Australia’s largest construction firm, Leighton Holdings has posted yet another record profit result with strong earnings from the construction activity underpinning a 28% increase in net profit after tax to $276 million for the year ending June 30, 2006.
Yesterday, Leighton’s chief Executive Wal King AO said the major contributors to the group’s results have been construction activity for a number of large Australian infrastructure projects, contract mining in Australia and Asia, and another strong property development performance.
Yesterday, King also took a swipe at the Victorian State Government, who earlier this month in a bid to avoid further publicity over the Public-Private-Partnership before the November election, cost Victorian taxpayers $33 million to settle a contractual dispute with Leighton.
King said the Spencer Street project was well and truly behind the company and will not impact Leighton any further in the future.
“It was an experience we didn’t need,” he added.
On a positive note, in the year to June 30, 2006, Leighton’s total operating revenue, including joint ventures, was up 32% to $10.0 billion compared to $7.7 billion last year, whilst revenue from joint ventures increased by 13% to $1.5 billion.
The group’s principal revenue sources were engineering and infrastructure $4.2 billion, mining and resources $2.6 billion, building and property development $1.8 billion and operations & maintenance $1.4 billion.
King said the group now has a record $16 billion of work in hand, boosted by the HWE acquisition, and the award of a number of large infrastructure and contract mining projects.
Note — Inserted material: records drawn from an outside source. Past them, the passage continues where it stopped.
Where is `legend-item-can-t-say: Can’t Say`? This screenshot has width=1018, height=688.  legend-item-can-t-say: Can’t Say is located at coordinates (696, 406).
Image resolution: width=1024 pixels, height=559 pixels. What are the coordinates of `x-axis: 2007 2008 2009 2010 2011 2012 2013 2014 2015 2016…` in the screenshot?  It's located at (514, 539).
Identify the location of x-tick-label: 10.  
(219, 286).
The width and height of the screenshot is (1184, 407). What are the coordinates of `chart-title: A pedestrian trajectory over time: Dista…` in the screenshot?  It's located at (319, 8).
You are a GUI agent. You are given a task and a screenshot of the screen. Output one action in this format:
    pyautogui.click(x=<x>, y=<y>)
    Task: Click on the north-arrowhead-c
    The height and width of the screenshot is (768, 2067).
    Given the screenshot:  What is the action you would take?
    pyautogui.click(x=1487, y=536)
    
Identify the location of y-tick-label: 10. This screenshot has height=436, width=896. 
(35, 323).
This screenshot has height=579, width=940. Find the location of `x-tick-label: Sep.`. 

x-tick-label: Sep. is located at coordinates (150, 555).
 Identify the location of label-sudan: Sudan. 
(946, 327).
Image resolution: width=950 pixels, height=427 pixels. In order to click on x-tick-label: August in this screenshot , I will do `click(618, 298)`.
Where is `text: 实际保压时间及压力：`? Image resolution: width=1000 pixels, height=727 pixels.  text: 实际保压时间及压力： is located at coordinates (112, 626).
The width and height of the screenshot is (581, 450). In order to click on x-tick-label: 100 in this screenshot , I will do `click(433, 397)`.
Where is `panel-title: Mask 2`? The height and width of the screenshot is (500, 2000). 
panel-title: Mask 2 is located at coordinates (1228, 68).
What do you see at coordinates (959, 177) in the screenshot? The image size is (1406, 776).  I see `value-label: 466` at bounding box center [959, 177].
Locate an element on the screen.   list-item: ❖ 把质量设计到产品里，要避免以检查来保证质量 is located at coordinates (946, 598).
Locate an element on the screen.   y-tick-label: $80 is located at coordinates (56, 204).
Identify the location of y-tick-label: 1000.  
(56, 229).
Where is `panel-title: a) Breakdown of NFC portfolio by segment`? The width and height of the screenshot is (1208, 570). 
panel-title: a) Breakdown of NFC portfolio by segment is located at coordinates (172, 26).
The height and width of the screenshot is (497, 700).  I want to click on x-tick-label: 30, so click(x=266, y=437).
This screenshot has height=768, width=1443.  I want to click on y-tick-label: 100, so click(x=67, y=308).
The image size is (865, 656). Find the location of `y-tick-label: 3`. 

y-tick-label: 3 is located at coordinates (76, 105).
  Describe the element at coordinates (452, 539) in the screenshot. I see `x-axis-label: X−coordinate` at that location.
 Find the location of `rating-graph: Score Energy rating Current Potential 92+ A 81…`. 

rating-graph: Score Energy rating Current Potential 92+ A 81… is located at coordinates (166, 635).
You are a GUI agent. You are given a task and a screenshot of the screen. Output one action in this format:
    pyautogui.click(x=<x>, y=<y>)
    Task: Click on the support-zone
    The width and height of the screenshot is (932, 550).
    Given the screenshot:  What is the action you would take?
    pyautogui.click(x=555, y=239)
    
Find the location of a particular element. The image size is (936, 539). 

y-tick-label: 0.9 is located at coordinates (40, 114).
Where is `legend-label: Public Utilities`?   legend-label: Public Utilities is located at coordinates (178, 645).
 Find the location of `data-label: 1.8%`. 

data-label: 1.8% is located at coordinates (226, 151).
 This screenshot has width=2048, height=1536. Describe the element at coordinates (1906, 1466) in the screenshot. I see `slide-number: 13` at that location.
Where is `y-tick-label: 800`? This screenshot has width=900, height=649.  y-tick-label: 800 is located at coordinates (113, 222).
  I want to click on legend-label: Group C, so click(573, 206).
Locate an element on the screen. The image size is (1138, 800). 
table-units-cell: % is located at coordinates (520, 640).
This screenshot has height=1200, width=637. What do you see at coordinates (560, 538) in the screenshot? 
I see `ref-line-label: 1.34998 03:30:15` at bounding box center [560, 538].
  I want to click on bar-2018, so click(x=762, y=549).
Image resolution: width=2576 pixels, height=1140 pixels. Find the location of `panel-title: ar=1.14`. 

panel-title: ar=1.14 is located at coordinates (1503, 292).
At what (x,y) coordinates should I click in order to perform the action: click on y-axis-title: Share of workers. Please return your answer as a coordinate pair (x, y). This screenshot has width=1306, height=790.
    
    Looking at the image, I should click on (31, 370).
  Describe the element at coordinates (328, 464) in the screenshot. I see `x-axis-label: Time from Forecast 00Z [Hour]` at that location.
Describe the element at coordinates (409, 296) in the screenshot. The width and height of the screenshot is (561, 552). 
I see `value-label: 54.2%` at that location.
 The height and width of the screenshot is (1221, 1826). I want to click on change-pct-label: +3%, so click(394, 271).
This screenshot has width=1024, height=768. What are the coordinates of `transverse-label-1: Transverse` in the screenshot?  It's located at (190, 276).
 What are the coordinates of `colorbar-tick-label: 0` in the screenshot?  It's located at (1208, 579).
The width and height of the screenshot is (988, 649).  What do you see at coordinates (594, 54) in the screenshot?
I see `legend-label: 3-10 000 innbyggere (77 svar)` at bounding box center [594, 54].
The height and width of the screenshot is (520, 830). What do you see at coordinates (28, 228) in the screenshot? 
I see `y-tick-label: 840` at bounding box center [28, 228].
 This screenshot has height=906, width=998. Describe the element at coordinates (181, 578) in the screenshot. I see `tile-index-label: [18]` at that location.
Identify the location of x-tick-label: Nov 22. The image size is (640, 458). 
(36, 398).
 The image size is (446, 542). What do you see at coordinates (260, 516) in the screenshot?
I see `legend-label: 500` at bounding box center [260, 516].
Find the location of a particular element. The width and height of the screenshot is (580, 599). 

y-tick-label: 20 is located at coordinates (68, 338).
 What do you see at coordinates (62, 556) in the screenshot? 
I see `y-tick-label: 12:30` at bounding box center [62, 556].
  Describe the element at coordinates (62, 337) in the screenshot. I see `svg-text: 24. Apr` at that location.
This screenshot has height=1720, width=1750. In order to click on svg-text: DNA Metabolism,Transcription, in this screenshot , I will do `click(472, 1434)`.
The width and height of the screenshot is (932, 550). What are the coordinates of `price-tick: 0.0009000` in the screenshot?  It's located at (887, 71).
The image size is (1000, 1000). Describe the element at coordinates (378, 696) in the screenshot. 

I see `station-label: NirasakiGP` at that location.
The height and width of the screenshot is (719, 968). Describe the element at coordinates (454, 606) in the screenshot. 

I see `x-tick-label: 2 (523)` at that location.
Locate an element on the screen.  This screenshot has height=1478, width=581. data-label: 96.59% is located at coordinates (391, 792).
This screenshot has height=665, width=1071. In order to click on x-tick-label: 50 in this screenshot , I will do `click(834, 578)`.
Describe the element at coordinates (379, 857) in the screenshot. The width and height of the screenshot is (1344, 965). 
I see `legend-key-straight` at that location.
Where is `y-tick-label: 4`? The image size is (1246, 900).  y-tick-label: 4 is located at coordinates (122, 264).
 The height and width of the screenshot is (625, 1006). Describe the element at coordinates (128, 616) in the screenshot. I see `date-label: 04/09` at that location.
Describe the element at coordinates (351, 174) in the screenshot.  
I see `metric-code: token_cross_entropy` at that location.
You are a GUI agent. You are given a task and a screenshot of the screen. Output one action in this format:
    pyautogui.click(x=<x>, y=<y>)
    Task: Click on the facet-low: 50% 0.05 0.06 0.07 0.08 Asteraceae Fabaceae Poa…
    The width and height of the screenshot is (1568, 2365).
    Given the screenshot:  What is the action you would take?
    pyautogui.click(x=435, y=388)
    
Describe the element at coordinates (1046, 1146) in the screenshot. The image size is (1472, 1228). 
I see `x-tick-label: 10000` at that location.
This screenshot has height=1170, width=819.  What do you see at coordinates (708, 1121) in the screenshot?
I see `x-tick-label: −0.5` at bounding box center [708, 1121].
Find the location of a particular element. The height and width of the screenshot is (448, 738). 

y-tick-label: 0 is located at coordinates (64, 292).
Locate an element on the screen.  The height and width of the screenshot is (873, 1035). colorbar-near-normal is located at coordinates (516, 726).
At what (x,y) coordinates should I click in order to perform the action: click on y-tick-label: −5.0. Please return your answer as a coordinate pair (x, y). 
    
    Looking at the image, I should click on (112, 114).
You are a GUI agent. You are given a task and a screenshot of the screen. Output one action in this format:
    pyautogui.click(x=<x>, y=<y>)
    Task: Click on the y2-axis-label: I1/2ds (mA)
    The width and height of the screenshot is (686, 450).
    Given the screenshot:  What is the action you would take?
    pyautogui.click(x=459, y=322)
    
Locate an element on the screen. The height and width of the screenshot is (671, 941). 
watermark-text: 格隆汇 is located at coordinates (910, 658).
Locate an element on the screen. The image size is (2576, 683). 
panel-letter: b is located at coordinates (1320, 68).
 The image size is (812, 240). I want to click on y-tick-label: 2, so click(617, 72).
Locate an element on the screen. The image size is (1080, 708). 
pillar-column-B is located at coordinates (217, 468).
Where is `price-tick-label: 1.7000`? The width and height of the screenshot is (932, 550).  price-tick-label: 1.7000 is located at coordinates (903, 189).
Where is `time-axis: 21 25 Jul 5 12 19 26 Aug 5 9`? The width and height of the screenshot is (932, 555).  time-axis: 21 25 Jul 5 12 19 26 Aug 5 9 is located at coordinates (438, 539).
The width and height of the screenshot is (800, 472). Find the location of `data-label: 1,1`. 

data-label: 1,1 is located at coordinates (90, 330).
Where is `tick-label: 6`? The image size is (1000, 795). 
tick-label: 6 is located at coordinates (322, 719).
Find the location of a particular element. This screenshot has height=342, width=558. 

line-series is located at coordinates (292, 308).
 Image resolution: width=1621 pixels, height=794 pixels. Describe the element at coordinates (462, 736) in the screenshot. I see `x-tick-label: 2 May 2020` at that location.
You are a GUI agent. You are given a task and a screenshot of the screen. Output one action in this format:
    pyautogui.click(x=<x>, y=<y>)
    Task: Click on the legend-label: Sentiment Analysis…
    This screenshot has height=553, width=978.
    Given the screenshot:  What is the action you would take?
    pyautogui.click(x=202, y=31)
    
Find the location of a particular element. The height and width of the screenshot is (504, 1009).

The group also has strong prospects for an additional $3 billion worth of major projects, which King expects will be awarded by the end of December 2006.
“The outlook for the group remains very positive, driven by a record level of work, an extended construction and resources upswing in Australia, greater geographic diversity in Asia, and our very strong balance sheet,” he added.
Meanwhile, operating revenue from Leighton’s building and property development division have fallen 9% from $2 billion last year to $1.82 billion. In Australia and Asia Pacific, the division contributed 16% less revenue this year at $1.53 billion compared to $1.83 billion last year.
Leighton’s property development revenue increased from $274.8 million to $365.3 million.
The building and property development division work in hand was down by 9% to $1.0 billion, which King said was due to the group remaining selective in pursuing building work.
King said building and property activity levels should remain similar to last year, driven in part by Leighton Properties’ property portfolio, which is now its best ever in terms of quality and size.
“The portfolio underwrites property development activities for the next few years and should continue to generate good levels of construction work for the Group.
“An increased contribution is expected from the Asian operations, based primarily on a number of large infrastructure and building projects in Hong Kong, construction of casinos in Macau, coal mining in Indonesia, and new work in the emerging markets of India and the Gulf Region,” King said.
He added the group is also in the final round of negotiations to manage the construction of PBL/Melco’s City of Dreams project in Macau, expected to be worth more than $US 1 billion.
“PBL/Melco’s decision should be finalised in the next week.
“India’s economy is growing extremely strongly and the Group is targeting tollroad, industrial building, contract mining and resources related infrastructure opportunities. The oil induced boom in the Gulf States is fuelling substantial investment in property and infrastructure, which should also provide a number of selected opportunities,” he added.
King said the group has a record level of work in hand and the prospect of maintaining work at similar levels given the construction and resources opportunities still emerging in Australia, and the broad range of prospects in Asia.
“This workload is expected to translate into revenue of more than $11 billion in 2006/07 and the directors are confident of reporting a strong profit increase for the year,” he added.
Currently, Leighton’s balance sheet remains very strong with total assets of $3.8 billion, net assets of $1.1 billion and cash net of borrowings of $618 million
Over the 12 months, the return on shareholders’ funds averaged 27.7% for the year compared to 24.8% last year.
In the year ahead, Leighton expects to increase its profit by at least 15%.
Leighton has declared a final dividend of 41 cents per share, franked to 50%. The directors will also bring the full year ordinary dividend to a total of 66 cents per share up 32% from 50 cents per share last year.
Leighton shares closed 54 cents higher at $17.95.